Per questa strada Pascoli arriva
al discorso ufficiale, di forte, pericoloso accento nazionalista, La
grande proletaria (l'Italia) s’è mossa, del 1911, in cui
accetta e giustifica la campagna coloniale di Libia come fosse un'impresa di
giustizia socialisticamente cavalleresca, rimangiandosi tulle le invettive alla
guerra, tutte le condanne del militarismo precedentemente avanzate in nome
degli ideali umanitari e della pace sociale.
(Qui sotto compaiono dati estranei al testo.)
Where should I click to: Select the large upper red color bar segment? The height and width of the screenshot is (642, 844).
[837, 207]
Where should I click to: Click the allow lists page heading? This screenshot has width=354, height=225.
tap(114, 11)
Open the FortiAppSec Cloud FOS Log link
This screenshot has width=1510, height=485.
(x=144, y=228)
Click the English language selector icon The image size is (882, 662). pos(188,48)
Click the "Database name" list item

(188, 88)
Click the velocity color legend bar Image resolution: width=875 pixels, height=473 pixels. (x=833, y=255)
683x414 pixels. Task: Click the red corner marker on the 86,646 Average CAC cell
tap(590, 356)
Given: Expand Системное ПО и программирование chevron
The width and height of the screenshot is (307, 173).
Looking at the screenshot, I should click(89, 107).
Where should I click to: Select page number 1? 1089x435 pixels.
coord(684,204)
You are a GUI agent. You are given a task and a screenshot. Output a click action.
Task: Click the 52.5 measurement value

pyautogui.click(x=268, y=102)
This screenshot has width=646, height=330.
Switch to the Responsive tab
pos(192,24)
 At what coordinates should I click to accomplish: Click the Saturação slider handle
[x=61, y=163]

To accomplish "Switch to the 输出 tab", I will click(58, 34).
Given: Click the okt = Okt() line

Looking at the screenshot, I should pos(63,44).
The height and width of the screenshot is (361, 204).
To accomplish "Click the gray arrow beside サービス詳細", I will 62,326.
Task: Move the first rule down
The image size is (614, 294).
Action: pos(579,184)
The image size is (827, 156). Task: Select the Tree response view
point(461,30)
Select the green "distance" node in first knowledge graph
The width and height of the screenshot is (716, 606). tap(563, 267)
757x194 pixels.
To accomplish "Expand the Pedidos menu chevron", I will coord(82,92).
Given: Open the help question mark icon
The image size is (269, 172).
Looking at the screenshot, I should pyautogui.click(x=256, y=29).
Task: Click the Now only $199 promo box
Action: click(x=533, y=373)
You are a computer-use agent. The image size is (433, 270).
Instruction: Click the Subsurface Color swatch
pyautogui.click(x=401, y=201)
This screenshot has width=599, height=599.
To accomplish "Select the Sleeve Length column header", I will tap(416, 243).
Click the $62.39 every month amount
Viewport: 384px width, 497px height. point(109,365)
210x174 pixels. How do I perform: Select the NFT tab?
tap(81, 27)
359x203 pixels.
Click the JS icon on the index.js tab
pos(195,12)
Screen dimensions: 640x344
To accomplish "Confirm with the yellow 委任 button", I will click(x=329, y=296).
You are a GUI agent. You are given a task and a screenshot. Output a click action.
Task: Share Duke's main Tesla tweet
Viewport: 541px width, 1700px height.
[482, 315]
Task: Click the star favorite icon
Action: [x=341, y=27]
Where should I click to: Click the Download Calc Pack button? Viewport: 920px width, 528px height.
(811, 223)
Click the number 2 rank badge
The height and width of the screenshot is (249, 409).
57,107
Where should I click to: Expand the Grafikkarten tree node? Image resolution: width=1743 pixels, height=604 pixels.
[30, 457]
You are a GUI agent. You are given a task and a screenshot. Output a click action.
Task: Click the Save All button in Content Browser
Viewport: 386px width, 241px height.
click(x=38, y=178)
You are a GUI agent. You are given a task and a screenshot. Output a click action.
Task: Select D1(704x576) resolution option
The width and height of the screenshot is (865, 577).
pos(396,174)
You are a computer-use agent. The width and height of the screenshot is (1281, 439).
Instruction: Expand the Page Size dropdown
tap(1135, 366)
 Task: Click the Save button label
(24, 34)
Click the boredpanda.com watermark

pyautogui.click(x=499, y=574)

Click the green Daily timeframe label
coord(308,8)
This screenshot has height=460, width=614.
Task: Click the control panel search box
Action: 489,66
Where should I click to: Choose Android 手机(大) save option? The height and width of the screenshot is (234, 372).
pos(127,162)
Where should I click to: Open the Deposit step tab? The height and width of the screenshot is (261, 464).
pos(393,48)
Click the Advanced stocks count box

II - LA POETICA DEL “FANCIULLINO”
Anche per Pascoli la poesia
assume l'ufficio proprio di tutto il Decadentismo di rivelazione. Il
poeta cerca di scoprire il mistero dell’universo precluso alla conoscenza
scientifica, quel mistero, quell'ignoto che la ragione e la scienza non hanno
saputo esplorare. L'intuizione visionaria del mistero attraverso la poetica del
fanciullino. Manifesto organico dell'idea e della funzione pascoliana di poesia
è appunto Il fanciullino, un articolo pubblicato sul “Marzocco” (giornale
dell'estetismo decadente fiorentino) nel 1897 e in edizione definitiva nel
1902.
Riprendendo e reinterpretando
un'immagine platonica (nel dialogo Fedone Cebes dice a
Socrate che ognuno ha dentro di sé un fanciullino che teme la morte e deve
essere rassicurato), Pascoli afferma che tutti gli uomini si portano dentro un fanciullino,
cioè un modo pre-razionale, intuitivo e poetco, di guardare gli aspetti del
mondo, di sentire le paure e le gioie della vita con gli occhi freschi,
stupefatti dell'infanzia, con l’anima calda e fantasiosa propria del fanciullo
che vede la prima volta. Questo fanciullino (nascosto e silenzioso negli adulti
perché occupati, distratti da interessi pratici, ma pronto a rivelarsi, a
parlare anche in loro quando maggiormente soffrono, si entusiasmano
e si commuovono) “alla luce sogna o sembra sognare ricordando cose
parla alle bestie, agli alberi, ai sassi, alle popola l'ombra di fantasmi ed il
cielo di dei”.
Il fanciullino cerca la poesia
nelle piccole cose; anche nelle cose quotidiane, familiari “come la pimpinella
(erba aromatica) sul greppo dietro la casa, è il nuovo per chi sa vederlo” Opppure
trova nelle grandi cose tramandate dalla leggenda e dalla storia il
piccolo, cioè il particolare modesto, puro.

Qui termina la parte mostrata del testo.